*Problem*: Please return the data word for word and leave out any picture it contains.

Stored records:
○ ○ ○ ○ ○ ○ ○

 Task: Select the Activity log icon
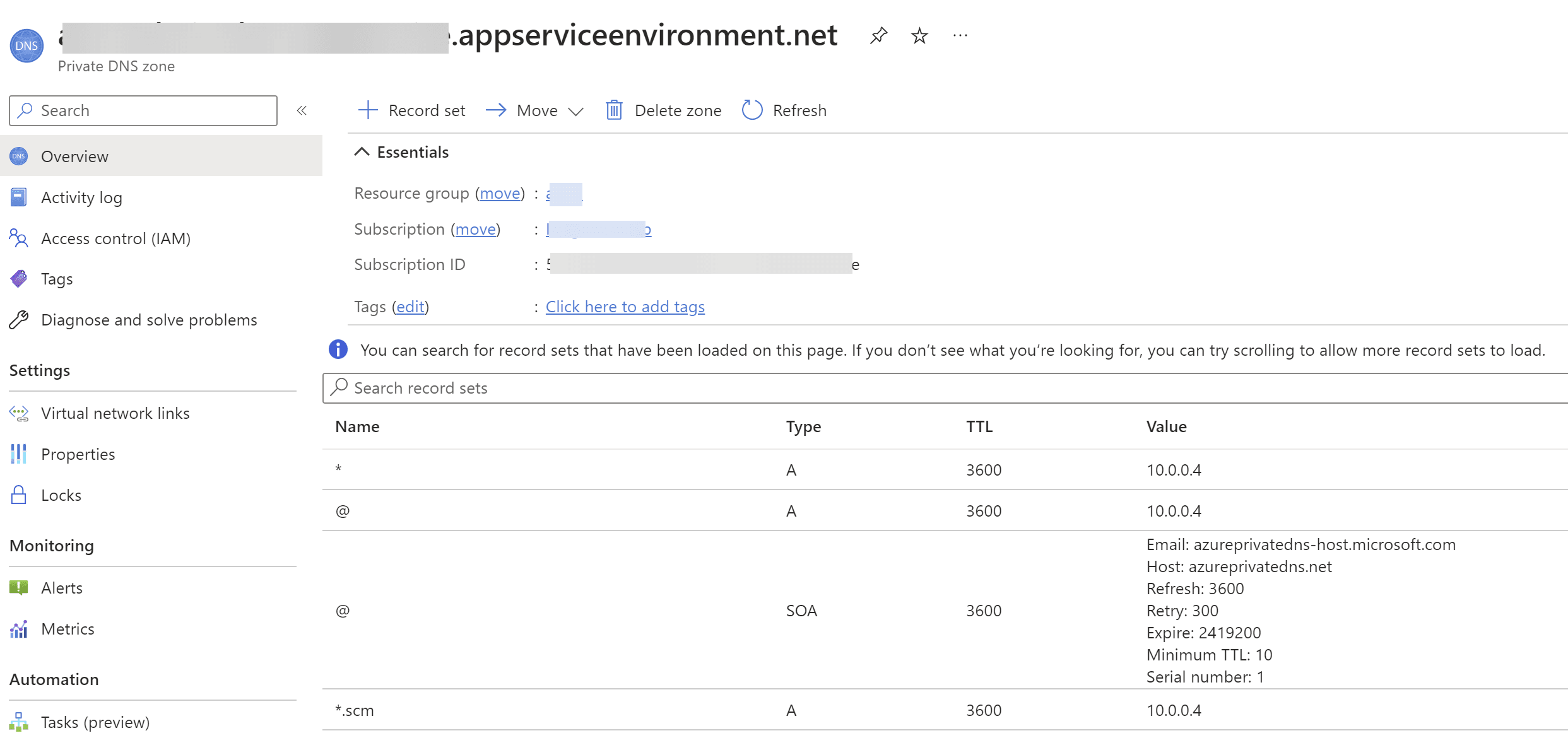point(19,197)
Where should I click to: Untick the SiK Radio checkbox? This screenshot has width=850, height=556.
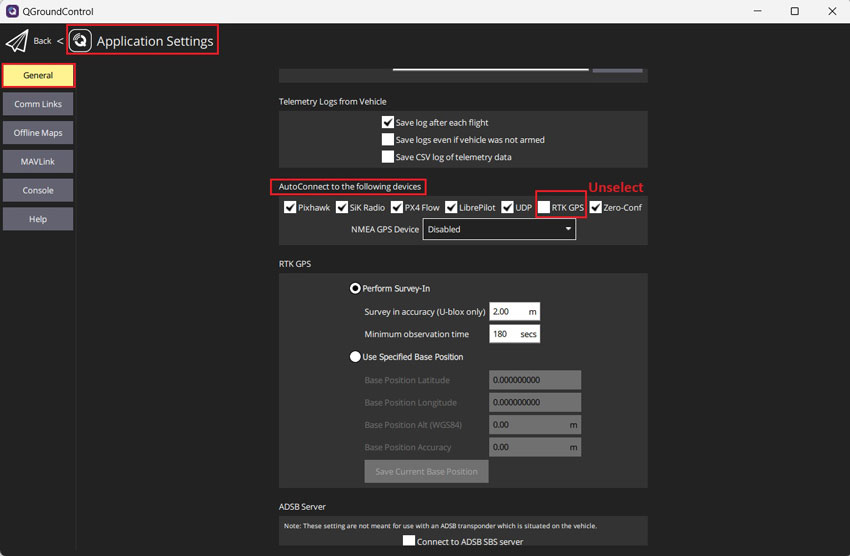point(342,207)
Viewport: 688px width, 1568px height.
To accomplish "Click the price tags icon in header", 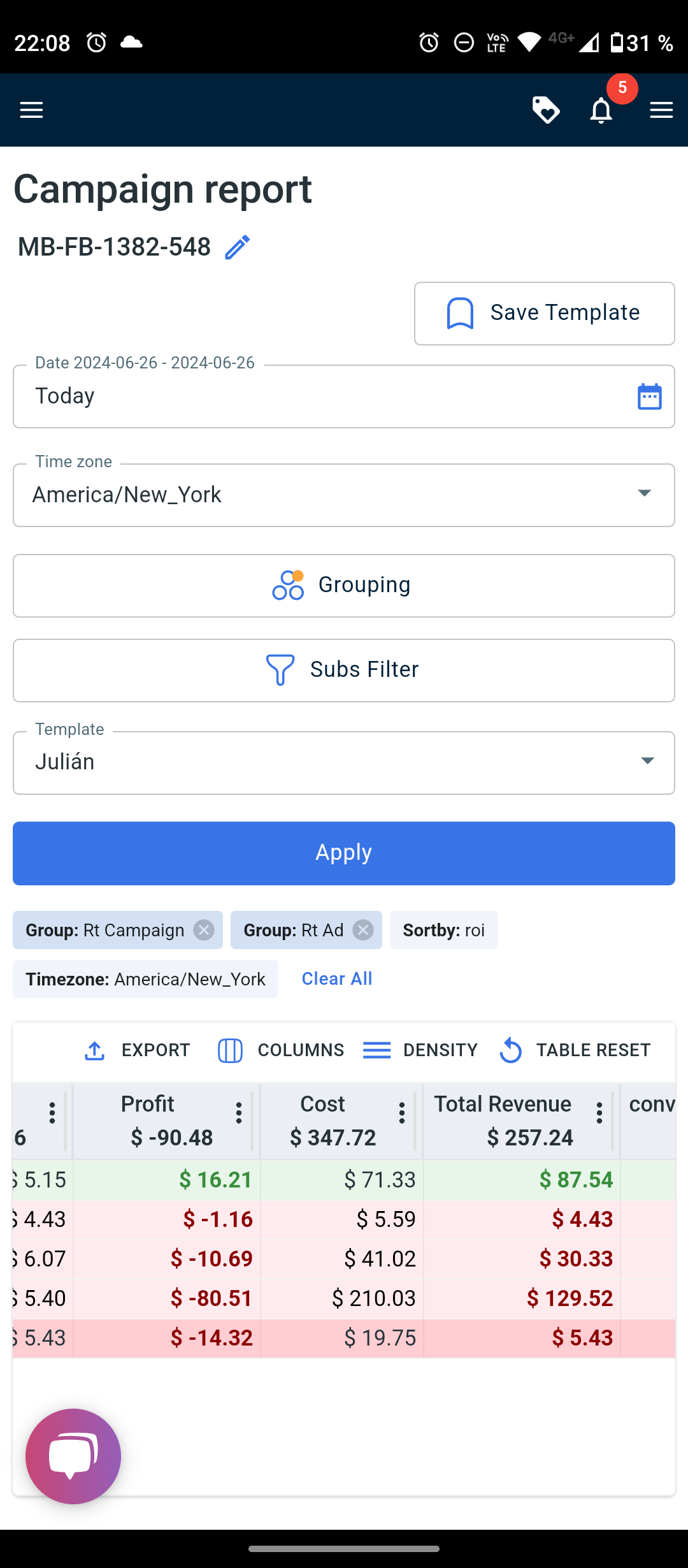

○ ○ ○ ○ ○ ○ ○

*Solution to this exercise*:
 Task: Select the Activity log icon
point(19,197)
Where should I click to: Untick the SiK Radio checkbox? This screenshot has width=850, height=556.
point(342,207)
Viewport: 688px width, 1568px height.
To accomplish "Click the price tags icon in header", 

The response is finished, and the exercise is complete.